It seems to me that adapting Elena Ferrante’s four Neapolitan novels for the stage is hugely ambitious, not that I’ve read them, and though there’s much to enjoy in Melly Stills’ terrific production of April De Angelis’ adaptation, it didn’t quite come off for me.
It has an epic span of sixty years, with forty-six characters, combining the personal story of two women with the concurrent history of a city and the socio-political history of a country. Lenu and Lila are working class Naples girls, who we first meet when they are eight as they become best friends. Their lives diverge when Lila’s very traditional parents force her to leave school, whilst Lenu continues at school, then becomes one of the first in their neighbourhood to go to University.
Lenu moves into academia and becomes a writer, marries a professor, moves to Florence and has two children, but struggles to remain a successful author. Feisty Lila is much more of a rebel and leaves her marriage to ‘the boy next door’, a puppet of gangsters, for a rather wild life that starts with factory work but leads her to fighting for workers and women’s rights and brushes with terrorists and gangsters before she marries a local boy again and sets up a business. Their lives converge again when Lenu leaves her husband for a old flame, returning to Naples.
They’ve captured the edginess of Naples very well and Soutra Gilmor’s set of four movable steps with projections, shadows and silhouettes is impressionistic and very evocative.
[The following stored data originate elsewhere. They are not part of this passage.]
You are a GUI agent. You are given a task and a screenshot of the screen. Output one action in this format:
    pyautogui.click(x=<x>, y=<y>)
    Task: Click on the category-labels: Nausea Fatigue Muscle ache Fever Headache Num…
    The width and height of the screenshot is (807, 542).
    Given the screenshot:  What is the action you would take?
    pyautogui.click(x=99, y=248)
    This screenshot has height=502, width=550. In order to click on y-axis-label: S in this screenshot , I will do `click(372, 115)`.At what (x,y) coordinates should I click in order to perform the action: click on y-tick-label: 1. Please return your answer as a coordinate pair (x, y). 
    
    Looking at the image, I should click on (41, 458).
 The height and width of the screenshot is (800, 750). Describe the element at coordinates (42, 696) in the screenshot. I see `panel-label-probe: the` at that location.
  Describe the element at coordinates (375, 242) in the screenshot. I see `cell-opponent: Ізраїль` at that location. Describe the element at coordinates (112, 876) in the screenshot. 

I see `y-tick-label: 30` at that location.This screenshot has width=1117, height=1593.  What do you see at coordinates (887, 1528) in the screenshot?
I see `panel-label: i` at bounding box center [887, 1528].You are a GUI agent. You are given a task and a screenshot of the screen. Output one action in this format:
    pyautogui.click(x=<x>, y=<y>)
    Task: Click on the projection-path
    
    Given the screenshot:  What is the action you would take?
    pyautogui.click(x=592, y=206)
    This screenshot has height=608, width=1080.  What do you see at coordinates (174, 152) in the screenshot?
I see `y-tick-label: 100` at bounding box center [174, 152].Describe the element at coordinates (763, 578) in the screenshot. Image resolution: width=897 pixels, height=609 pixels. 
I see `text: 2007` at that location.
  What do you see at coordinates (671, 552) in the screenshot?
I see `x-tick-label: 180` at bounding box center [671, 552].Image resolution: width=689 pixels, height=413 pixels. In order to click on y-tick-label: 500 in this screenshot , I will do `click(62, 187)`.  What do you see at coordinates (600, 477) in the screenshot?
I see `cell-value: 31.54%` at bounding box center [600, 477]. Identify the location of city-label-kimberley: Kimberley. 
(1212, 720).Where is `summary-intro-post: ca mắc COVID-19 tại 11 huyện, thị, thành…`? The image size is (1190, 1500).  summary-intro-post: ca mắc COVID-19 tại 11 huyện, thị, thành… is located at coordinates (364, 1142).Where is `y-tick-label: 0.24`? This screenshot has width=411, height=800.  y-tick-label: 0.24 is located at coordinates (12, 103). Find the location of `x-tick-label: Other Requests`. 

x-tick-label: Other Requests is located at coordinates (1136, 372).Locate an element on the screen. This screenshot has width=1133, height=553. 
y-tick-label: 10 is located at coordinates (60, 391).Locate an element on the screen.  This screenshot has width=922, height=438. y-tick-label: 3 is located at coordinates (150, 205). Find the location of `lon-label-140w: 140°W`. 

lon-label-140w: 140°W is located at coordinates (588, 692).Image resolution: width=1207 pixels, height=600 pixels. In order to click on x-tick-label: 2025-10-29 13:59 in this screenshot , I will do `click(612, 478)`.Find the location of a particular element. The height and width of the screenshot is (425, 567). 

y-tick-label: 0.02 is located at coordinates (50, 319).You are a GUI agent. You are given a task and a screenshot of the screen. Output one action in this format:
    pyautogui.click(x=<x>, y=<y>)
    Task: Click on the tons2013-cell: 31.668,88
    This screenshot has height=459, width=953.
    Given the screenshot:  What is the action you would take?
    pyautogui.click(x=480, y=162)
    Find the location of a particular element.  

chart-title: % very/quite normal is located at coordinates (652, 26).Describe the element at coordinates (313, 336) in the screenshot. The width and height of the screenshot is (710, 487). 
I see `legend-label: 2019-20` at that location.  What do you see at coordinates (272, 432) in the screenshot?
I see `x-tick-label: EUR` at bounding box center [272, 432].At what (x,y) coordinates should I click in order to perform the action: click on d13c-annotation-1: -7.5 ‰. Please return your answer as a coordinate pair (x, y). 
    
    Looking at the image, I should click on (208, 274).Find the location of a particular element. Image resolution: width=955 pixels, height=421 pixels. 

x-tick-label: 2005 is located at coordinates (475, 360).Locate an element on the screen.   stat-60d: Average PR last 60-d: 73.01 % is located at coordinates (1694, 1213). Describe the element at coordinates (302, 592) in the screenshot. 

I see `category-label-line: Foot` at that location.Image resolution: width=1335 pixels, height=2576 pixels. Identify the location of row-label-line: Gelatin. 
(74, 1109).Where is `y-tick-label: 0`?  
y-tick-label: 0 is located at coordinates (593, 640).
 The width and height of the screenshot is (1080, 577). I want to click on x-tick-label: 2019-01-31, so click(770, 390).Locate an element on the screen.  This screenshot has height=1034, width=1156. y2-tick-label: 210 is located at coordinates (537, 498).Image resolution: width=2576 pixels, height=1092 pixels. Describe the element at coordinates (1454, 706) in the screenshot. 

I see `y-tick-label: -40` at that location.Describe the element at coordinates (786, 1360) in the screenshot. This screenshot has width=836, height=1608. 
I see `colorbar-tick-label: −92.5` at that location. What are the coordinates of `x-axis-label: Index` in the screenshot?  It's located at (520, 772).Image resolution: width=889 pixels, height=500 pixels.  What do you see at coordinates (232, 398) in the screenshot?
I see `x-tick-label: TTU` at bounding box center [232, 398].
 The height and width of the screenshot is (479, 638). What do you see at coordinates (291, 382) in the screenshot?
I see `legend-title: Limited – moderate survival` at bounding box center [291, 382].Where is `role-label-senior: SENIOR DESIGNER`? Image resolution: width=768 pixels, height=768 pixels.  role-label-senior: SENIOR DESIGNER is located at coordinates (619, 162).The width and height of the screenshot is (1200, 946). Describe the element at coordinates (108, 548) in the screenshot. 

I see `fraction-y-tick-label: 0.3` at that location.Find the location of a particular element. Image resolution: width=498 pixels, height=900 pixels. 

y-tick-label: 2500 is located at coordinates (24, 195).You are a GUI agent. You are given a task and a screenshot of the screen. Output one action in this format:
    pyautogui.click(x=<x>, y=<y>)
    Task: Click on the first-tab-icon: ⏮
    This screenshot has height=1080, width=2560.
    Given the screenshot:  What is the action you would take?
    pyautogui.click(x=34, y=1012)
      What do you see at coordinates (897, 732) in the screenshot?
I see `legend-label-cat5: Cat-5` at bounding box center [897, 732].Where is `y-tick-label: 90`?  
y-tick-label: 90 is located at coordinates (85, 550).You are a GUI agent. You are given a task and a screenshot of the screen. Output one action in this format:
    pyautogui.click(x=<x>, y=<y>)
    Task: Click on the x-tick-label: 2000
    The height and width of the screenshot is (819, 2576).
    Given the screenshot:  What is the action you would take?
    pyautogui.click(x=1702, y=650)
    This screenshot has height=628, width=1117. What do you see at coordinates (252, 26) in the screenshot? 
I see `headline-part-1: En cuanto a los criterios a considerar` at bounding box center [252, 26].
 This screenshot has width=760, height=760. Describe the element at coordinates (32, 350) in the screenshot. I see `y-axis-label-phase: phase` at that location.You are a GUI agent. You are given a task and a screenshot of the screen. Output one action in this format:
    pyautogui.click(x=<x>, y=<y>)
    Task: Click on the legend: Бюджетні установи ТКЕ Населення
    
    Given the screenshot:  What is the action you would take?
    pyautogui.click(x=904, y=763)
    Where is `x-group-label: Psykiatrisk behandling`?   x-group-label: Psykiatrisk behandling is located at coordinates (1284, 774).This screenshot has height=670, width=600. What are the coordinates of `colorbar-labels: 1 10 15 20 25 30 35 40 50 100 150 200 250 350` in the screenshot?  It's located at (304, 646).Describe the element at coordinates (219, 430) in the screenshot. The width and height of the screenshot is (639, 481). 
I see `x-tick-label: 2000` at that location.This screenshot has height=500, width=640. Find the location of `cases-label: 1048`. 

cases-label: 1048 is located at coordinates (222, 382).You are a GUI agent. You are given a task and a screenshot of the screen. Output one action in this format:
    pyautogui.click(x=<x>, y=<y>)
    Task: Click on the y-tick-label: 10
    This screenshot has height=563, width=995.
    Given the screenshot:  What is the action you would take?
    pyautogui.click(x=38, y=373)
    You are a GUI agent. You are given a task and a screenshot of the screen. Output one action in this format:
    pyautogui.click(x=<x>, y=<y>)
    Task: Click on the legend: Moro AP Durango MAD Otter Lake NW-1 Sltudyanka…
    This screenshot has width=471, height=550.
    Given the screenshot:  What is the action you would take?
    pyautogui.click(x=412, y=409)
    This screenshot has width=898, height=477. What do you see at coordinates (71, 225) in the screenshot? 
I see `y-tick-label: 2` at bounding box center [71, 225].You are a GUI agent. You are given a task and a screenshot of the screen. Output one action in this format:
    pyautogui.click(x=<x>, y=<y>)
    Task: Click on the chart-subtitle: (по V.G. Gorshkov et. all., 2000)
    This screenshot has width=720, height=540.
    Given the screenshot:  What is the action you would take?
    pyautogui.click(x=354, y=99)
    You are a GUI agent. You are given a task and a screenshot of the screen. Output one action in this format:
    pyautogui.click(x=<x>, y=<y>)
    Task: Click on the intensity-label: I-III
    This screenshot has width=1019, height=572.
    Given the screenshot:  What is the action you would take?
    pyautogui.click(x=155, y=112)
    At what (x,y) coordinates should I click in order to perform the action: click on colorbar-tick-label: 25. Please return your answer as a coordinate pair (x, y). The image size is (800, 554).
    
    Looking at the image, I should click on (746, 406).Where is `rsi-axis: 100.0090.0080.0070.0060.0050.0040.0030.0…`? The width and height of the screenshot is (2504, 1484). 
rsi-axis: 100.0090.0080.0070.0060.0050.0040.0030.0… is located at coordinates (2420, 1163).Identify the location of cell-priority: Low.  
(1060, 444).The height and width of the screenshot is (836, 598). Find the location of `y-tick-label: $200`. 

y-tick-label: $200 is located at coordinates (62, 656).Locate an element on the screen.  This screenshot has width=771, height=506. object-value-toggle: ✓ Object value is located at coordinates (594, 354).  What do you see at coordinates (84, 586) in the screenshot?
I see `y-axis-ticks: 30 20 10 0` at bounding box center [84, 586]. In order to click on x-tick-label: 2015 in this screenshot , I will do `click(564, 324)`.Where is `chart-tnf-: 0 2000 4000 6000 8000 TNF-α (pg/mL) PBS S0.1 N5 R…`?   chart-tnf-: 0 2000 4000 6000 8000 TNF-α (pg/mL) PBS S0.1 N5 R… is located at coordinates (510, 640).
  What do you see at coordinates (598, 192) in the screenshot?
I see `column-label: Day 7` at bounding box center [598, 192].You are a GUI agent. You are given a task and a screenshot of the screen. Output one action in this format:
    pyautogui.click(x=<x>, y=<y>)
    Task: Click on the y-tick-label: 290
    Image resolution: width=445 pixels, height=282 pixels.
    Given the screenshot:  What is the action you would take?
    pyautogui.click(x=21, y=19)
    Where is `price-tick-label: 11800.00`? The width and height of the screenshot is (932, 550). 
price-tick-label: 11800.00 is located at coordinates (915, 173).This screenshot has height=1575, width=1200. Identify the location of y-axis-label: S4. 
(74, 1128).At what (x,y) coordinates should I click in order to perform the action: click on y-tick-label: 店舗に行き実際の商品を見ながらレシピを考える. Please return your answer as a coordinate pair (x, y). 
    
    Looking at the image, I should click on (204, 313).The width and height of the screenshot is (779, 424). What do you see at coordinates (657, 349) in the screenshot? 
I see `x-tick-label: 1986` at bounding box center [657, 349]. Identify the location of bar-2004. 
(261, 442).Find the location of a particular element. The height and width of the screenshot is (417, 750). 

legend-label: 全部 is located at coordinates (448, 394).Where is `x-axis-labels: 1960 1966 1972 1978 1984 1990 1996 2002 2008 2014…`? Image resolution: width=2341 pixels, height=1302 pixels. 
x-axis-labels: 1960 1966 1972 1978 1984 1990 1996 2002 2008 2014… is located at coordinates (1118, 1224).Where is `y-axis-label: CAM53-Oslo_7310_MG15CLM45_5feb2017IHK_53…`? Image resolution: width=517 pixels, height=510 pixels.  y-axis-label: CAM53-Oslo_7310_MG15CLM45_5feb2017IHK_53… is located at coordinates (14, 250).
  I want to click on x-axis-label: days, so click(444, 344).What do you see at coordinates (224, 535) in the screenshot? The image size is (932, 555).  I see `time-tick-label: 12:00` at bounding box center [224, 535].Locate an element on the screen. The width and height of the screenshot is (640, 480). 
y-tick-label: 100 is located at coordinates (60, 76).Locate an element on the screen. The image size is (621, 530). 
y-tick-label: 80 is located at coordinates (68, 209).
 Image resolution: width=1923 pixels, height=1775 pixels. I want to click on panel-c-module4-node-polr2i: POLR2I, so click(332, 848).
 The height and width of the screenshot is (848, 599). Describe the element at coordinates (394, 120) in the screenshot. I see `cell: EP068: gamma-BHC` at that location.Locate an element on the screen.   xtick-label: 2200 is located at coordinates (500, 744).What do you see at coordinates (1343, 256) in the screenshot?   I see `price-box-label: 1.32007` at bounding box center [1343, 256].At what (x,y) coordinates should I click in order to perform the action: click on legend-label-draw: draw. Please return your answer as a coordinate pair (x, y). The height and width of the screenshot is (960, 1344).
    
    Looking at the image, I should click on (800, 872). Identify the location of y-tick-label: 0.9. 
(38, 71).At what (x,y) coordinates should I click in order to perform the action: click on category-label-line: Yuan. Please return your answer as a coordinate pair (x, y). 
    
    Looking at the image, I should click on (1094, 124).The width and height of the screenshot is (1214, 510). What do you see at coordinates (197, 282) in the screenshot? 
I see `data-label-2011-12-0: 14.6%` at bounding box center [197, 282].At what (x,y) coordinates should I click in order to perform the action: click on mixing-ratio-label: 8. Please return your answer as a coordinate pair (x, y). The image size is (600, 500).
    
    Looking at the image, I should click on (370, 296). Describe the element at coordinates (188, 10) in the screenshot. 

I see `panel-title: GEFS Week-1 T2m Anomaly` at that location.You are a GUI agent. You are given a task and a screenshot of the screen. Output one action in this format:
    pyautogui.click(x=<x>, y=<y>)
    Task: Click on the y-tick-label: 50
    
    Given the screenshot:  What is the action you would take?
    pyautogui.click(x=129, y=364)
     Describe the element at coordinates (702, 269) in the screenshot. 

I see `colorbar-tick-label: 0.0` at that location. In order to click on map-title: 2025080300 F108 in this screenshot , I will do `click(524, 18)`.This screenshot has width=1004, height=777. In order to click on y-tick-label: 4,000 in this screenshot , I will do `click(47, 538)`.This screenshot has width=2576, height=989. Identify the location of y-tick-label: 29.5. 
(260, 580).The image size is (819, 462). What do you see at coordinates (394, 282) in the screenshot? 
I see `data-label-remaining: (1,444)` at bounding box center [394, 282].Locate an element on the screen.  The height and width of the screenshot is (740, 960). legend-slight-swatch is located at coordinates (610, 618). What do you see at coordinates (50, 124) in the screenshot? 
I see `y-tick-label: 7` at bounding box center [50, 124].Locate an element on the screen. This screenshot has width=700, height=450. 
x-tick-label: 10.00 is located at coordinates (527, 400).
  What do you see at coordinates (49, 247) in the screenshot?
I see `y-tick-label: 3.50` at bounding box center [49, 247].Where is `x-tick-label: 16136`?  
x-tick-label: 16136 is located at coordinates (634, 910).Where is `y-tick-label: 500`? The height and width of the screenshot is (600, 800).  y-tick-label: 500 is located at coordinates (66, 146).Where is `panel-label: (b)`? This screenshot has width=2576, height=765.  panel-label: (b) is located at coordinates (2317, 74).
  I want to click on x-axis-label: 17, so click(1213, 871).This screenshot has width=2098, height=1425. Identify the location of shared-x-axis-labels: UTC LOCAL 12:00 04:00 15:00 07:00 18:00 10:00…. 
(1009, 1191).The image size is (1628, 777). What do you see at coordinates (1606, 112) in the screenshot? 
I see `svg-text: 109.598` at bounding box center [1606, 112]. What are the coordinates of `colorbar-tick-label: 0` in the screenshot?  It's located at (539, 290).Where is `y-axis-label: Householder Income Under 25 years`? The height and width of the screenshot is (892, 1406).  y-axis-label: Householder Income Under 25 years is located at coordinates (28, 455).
There’s so much story that it is inevitably episodic, but the staging is very inventive, using every trick in the book, including puppetry and stylised movement; the fights, riots, killings and an earthquake (!) are particularly well staged, some gruesomely. You have to keep your wits about you to keep up, though, as it occasionally fails to signpost something that can derail you. An excellent cast of twenty-three actors play all forty-six roles, led by Niamh Cusack as Lenu and Catherine McCormack as Lila.
I admired the production and performances more than I liked the storytelling. I’m not sure they could have done a better job, except perhaps lengthening it and turning it from two parts into three. I’m glad I went, though. I admired the ambition and the inventiveness.